[Collected data]
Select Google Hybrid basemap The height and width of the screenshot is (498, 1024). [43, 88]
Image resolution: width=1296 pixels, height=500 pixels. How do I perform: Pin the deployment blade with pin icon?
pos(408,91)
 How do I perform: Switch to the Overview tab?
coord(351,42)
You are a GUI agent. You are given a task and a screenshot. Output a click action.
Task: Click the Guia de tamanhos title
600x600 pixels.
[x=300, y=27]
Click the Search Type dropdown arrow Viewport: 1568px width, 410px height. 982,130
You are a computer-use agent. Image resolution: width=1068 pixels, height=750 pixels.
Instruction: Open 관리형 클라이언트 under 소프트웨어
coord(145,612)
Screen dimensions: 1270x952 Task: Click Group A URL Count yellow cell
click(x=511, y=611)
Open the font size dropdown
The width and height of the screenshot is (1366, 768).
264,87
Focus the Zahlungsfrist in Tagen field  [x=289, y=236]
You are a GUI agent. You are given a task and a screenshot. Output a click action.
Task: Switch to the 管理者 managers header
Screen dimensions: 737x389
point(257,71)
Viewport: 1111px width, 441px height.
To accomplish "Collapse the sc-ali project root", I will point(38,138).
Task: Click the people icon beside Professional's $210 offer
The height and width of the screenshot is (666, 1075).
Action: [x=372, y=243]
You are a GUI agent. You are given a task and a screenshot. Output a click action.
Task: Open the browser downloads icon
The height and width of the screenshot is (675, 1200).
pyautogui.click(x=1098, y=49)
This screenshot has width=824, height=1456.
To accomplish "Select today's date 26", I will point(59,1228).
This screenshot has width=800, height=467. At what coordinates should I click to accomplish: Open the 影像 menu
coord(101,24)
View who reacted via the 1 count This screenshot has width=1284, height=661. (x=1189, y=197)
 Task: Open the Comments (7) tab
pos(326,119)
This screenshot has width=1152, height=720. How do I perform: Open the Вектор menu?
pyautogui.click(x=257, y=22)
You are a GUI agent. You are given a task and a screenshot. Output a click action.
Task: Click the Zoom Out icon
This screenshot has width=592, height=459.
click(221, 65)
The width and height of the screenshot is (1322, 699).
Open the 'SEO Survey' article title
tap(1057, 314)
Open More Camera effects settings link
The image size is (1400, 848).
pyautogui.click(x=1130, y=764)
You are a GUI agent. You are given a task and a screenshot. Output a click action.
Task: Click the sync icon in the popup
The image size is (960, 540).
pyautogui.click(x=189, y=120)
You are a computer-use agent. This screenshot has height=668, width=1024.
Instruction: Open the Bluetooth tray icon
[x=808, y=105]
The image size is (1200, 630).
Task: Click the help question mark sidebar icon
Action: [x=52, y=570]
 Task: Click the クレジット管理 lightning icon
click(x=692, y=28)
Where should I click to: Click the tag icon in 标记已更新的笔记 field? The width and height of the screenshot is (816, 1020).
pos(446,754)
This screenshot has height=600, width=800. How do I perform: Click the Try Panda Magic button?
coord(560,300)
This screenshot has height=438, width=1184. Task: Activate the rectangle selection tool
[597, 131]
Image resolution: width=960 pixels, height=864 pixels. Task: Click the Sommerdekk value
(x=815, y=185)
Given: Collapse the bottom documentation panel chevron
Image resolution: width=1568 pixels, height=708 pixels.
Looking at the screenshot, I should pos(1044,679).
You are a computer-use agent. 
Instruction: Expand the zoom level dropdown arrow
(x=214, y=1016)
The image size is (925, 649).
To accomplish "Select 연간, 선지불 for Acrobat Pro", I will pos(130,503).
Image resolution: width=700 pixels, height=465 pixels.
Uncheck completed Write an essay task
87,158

■ Task objective
Exactly and without omission, set down every entry.

■ Worked solution
Select Google Hybrid basemap The height and width of the screenshot is (498, 1024). [43, 88]
Image resolution: width=1296 pixels, height=500 pixels. How do I perform: Pin the deployment blade with pin icon?
pos(408,91)
 How do I perform: Switch to the Overview tab?
coord(351,42)
You are a GUI agent. You are given a task and a screenshot. Output a click action.
Task: Click the Guia de tamanhos title
600x600 pixels.
[x=300, y=27]
Click the Search Type dropdown arrow Viewport: 1568px width, 410px height. 982,130
You are a computer-use agent. Image resolution: width=1068 pixels, height=750 pixels.
Instruction: Open 관리형 클라이언트 under 소프트웨어
coord(145,612)
Screen dimensions: 1270x952 Task: Click Group A URL Count yellow cell
click(x=511, y=611)
Open the font size dropdown
The width and height of the screenshot is (1366, 768).
264,87
Focus the Zahlungsfrist in Tagen field  [x=289, y=236]
You are a GUI agent. You are given a task and a screenshot. Output a click action.
Task: Switch to the 管理者 managers header
Screen dimensions: 737x389
point(257,71)
Viewport: 1111px width, 441px height.
To accomplish "Collapse the sc-ali project root", I will point(38,138).
Task: Click the people icon beside Professional's $210 offer
The height and width of the screenshot is (666, 1075).
Action: [x=372, y=243]
You are a GUI agent. You are given a task and a screenshot. Output a click action.
Task: Open the browser downloads icon
The height and width of the screenshot is (675, 1200).
pyautogui.click(x=1098, y=49)
This screenshot has width=824, height=1456.
To accomplish "Select today's date 26", I will point(59,1228).
This screenshot has width=800, height=467. At what coordinates should I click to accomplish: Open the 影像 menu
coord(101,24)
View who reacted via the 1 count This screenshot has width=1284, height=661. (x=1189, y=197)
 Task: Open the Comments (7) tab
pos(326,119)
This screenshot has width=1152, height=720. How do I perform: Open the Вектор menu?
pyautogui.click(x=257, y=22)
You are a GUI agent. You are given a task and a screenshot. Output a click action.
Task: Click the Zoom Out icon
This screenshot has width=592, height=459.
click(221, 65)
The width and height of the screenshot is (1322, 699).
Open the 'SEO Survey' article title
tap(1057, 314)
Open More Camera effects settings link
The image size is (1400, 848).
pyautogui.click(x=1130, y=764)
You are a GUI agent. You are given a task and a screenshot. Output a click action.
Task: Click the sync icon in the popup
The image size is (960, 540).
pyautogui.click(x=189, y=120)
You are a computer-use agent. This screenshot has height=668, width=1024.
Instruction: Open the Bluetooth tray icon
[x=808, y=105]
The image size is (1200, 630).
Task: Click the help question mark sidebar icon
Action: [x=52, y=570]
 Task: Click the クレジット管理 lightning icon
click(x=692, y=28)
Where should I click to: Click the tag icon in 标记已更新的笔记 field? The width and height of the screenshot is (816, 1020).
pos(446,754)
This screenshot has height=600, width=800. How do I perform: Click the Try Panda Magic button?
coord(560,300)
This screenshot has height=438, width=1184. Task: Activate the rectangle selection tool
[597, 131]
Image resolution: width=960 pixels, height=864 pixels. Task: Click the Sommerdekk value
(x=815, y=185)
Given: Collapse the bottom documentation panel chevron
Image resolution: width=1568 pixels, height=708 pixels.
Looking at the screenshot, I should pos(1044,679).
You are a computer-use agent. 
Instruction: Expand the zoom level dropdown arrow
(x=214, y=1016)
The image size is (925, 649).
To accomplish "Select 연간, 선지불 for Acrobat Pro", I will pos(130,503).
Image resolution: width=700 pixels, height=465 pixels.
Uncheck completed Write an essay task
87,158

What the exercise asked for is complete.